Jobs:
(1) Transcribe the stretch of the film-permit mapping write-up from "ma <- states(cb=T)" through "library(DT)".
(2) According to the film-permit mapping write-up, in which folder of the repository is the exported geo.csv file stored?
(3) Extend the film-permit mapping write-up, starting after its last sentence.

___ Excerpted text ___

Shout-out to Nicholas Field — I referred to the code for his chart on multilingual circulation in Toronto public library branches because I forgot how to flip the axes and present the totals in descending order.
library(ggplot2)
library(forcats)
library(scales)
library(extrafont)
ggplot(top_locations, aes(x=fct_reorder(DCR_location, Location_total), y=Location_total)) +
geom_bar(stat="identity", fill="#31a354", width = .6) +
geom_text(aes(label=Location_total), hjust=-.5, family="BentonSans Light", size=3) +
coord_flip() +
theme_classic() +
scale_y_continuous(breaks = pretty_breaks(n = 6)) +
labs(title="Film permits at Massachusetts DCR properties",
subtitle="Locations with 10 or more permits between 2007 and 2017",
y="", x="",
caption="Source: Massachusetts Department of Conservation and Recreation") +
theme(axis.line.y = element_line(color="grey80"),
axis.line.x = element_line(color="grey80"),
axis.ticks = element_blank(),
axis.text.y = element_text(family="BentonSans Regular"),
axis.text.x = element_text(family="BentonSans Light"),
plot.title = element_text(size=18, family="BentonSans Bold"),
plot.subtitle = element_text(size=12, family="BentonSans Book"),
plot.caption = element_text(size=8, family="BentonSans Light", hjust=1))
I’ll start by loading libraries and options, and a base Massachusetts map. I’ll use leaflet for a final interactive version — but I found creating a static map was a good way to do a quick check on the geocoding accuracy. And if I decide to create a static version later, I’ll have a head start.
library(tigris)
library(sf)
library(ggmap)
library(leaflet)
options(tigris_class="sf")
options(device = "X11")
X11.options(type = "cairo")
ma <- states(cb=T) %>%
filter(NAME=="Massachusetts")
A challenge is that the raw data only gives a basic location description — usually a state park name, but no city, town, street address or zip code.
I was hoping the state’s GIS department would have a data layer for DCR properties. But, no such luck.
I’m going to take a leap of faith and add an address column that tacks the state name onto the location description, and see if that works.
location_geo <- location_totals %>%
mutate(address = paste0(DCR_location, ", ", "MA"))
geo <- mutate_geocode(location_geo, address)
It looks like the geocoding went OK. Let’s look at a datatable to make sure it didn’t fail to return lat / lon pairings for any locations. If any are missing, it’s possible to update manually, as documented below.
library(DT)
datatable(geo)
This has been the big inconsistency: the very first pass returned lat / lon pairings for every location. Subsequent passes have failed to geocode some locations — in some cases, dozens of locations end up getting dropped. I did export a .csv of the completed geo dataframe, which is available in the repo’s output_data folder as geo.csv.
Let’s take a look at a static map to make sure all the points are within Massachusetts.

___ Dataset excerpt ___

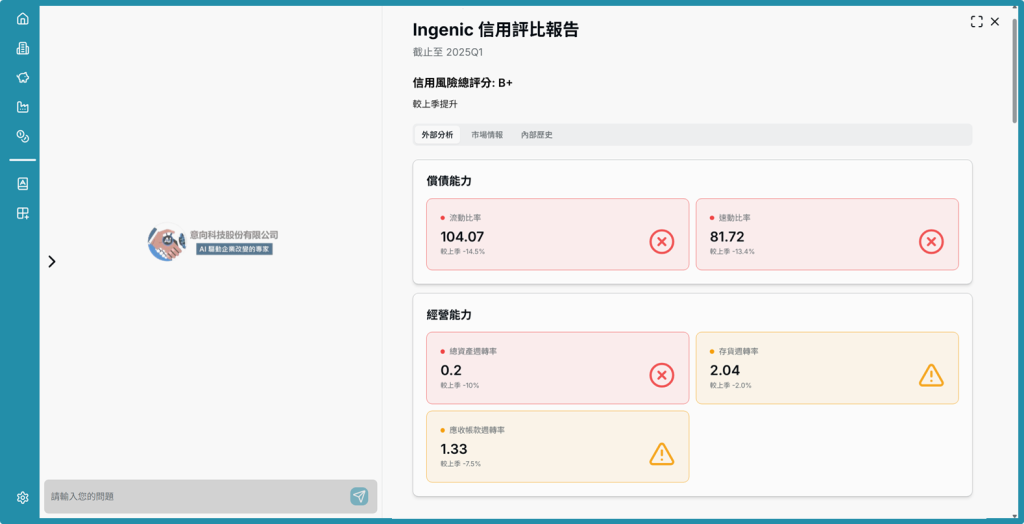Viewport: 1024px width, 524px height.
Task: Close the credit rating report panel
Action: pyautogui.click(x=995, y=21)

___

The replies:
(1)
ma <- states(cb=T) %>%
filter(NAME=="Massachusetts")
A challenge is that the raw data only gives a basic location description — usually a state park name, but no city, town, street address or zip code.
I was hoping the state’s GIS department would have a data layer for DCR properties. But, no such luck.
I’m going to take a leap of faith and add an address column that tacks the state name onto the location description, and see if that works.
location_geo <- location_totals %>%
mutate(address = paste0(DCR_location, ", ", "MA"))
geo <- mutate_geocode(location_geo, address)
It looks like the geocoding went OK. Let’s look at a datatable to make sure it didn’t fail to return lat / lon pairings for any locations. If any are missing, it’s possible to update manually, as documented below.
library(DT)

(2) The output_data folder.

(3)
ggplot(ma) +
geom_sf() +
geom_point(data = geo, aes(x=lon, y=lat, size=Location_total), color="#31a354") +
theme_void() +
theme(panel.grid.major = element_line(colour = 'transparent'))
In some runs of the code, I’ve had two locations geocode incorrectly, with both falling to the southwest of the state.
But which ones are they? The state’s southwest border is at lon -73.496867. So, let’s look for any locations that geocoded at a longitude west of -73.496867. (This can be adapted in future runs if any points fall to the north, south or east of the state’s borders.)
mapcheck <- geo %>%
filter(lon < -73.496867)
datatable(mapcheck)
In some cases the geocode step is returning a DCR_location, listed as NA, falling far outside the state. We can drop that row from the geo dataframe.
In other runs of the code, a DCR_location listed as Riverdale Park is geocoding to Maryland. The correct Riverdale Park address is Dedham, MA 02026. Find that lat / lon in Google maps and update it in the geo dataframe.
geo <- geo %>%
filter(DCR_location != "NA")
# Riverdale park lon and lat:
geo[168, 4] = -71.174923
geo[168, 5] = 42.271868
Geocode also failed once on a location listed as Nonantum Road Branch. It worked on subsequent try, but it looks like the lat / lon is wrong — it’s showing up in Marblehead, but it should be in Newton. The permit information mentions the crew parking at Community Rowing, which is adjacent to some DCR property. From Google maps, the correct lat / lon is: 42.358630, -71.165553. Change that manually:
geo[160, 4] = -71.165553
geo[160, 5] = 42.358630
A general note: The Nonantum Road error makes me wary of other location errors. Overall, it appears that geocoding w/ raw DCR_location names worked OK — I can see that places like Mount Greylock and Bash Bish Falls are about where they should be. But for a truly final version, I’ll need to find a better way to double-check location data.
Yet another geocode pass also returned an OVER_QUERY_LIMIT warning and returned NA values as the lat / lon for Mary O’Malley Waterfront Park in Chelsea, MA. If that happens again, here’s the manual fix. (This exact behavior may not reproduce in the future. For example, an over query error could introduce lat / lon NAs for a different property. Documenting nonetheless to offer an easy fix if it happens: based on any locations listed in error warnings, look up lat / lon and add manually.)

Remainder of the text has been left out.